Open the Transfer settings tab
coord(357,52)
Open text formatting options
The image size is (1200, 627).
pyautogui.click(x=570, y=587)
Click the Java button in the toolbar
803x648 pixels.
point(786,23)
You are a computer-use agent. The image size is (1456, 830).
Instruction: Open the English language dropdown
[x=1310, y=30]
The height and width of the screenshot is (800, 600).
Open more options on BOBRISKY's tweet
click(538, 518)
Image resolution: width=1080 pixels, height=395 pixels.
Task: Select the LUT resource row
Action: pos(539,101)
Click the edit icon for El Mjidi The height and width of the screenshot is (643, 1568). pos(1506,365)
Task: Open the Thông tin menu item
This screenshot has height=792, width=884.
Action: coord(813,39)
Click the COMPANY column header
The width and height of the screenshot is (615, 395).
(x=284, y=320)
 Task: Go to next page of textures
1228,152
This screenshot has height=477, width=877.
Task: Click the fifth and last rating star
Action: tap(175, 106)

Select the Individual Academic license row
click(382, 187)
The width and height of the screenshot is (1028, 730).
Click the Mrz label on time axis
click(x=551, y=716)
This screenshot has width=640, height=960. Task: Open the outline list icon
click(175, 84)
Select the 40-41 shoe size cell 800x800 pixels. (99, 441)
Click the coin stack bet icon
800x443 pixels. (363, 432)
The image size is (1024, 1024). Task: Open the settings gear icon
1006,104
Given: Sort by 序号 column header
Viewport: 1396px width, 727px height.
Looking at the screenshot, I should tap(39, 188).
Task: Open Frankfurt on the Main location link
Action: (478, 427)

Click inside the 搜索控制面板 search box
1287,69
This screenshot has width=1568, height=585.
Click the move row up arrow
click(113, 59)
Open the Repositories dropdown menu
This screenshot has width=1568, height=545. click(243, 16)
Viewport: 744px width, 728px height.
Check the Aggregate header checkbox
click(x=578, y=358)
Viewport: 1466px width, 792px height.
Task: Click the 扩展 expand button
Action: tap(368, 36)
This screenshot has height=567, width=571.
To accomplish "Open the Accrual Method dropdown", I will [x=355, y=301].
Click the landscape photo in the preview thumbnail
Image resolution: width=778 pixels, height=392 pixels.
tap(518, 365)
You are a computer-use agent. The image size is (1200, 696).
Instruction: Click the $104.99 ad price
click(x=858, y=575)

■ Required work
The lines to return are those in the entries above that include "agent".

■ Expected output
You are a computer-use agent. The image size is (1456, 830).
You are a computer-use agent. The image size is (1200, 696).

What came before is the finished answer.